The monorepo was always accessible to all. First day on the job, you can literally see all the source code. Which is crazy cool. (With a few exceptions I'm sure, but not many.) I'm assuming that's not changing?

But any time someone creates a Google Doc it defaults to private. People will then share it with other editors and then their team as necessary.

It happens all the time that you follow a link to a deck to try to understand what a team is working on, and you get a "no permission" and have to e-mail them to explain why you want to see it... and you usually get permission within a few hours but sometimes you needed to look something up quick before a meeting and missed the chance.

Most of the time it's not out of any great secrecy, just that teams don't want other teams to misunderstand info out of context, like whether a team is actually pivoting or just exploring it or just brainstorming internally.



While monorepo is still a thing, they created a feature called “silos” to allow secret projects, to prevent fiascos like Dragonfly (censored search in China) and Maven (DOD drone image recognition) which both were discovered from monorepo.

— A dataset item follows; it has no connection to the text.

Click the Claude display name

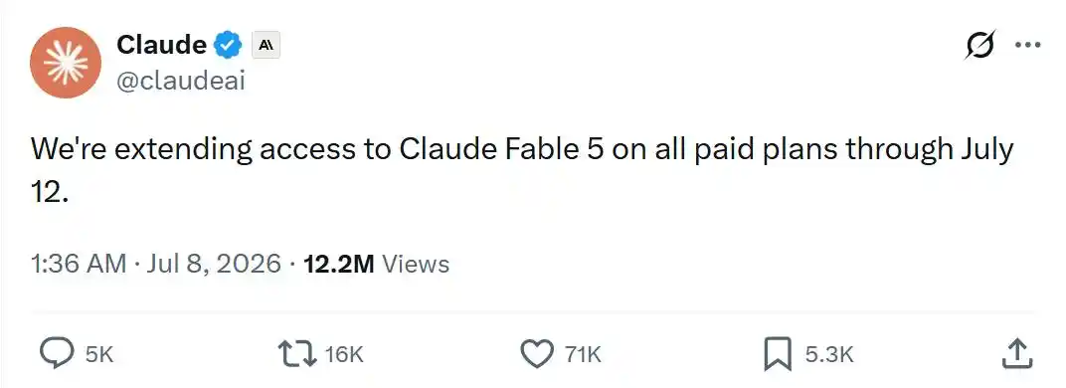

Ironically, Allo cancelation was discovered by Allo team from a comment in a check in which was made by mistake days/weeks before the announcement.


The feature is actually called silos? I thought the hip thing to do was tear down all the silos in a company?


Other companies tries to be like Google, while Google tries to be like other companies.


During my time there, the internal Android repo required VP approval to access. Though I understand this was relaxed later.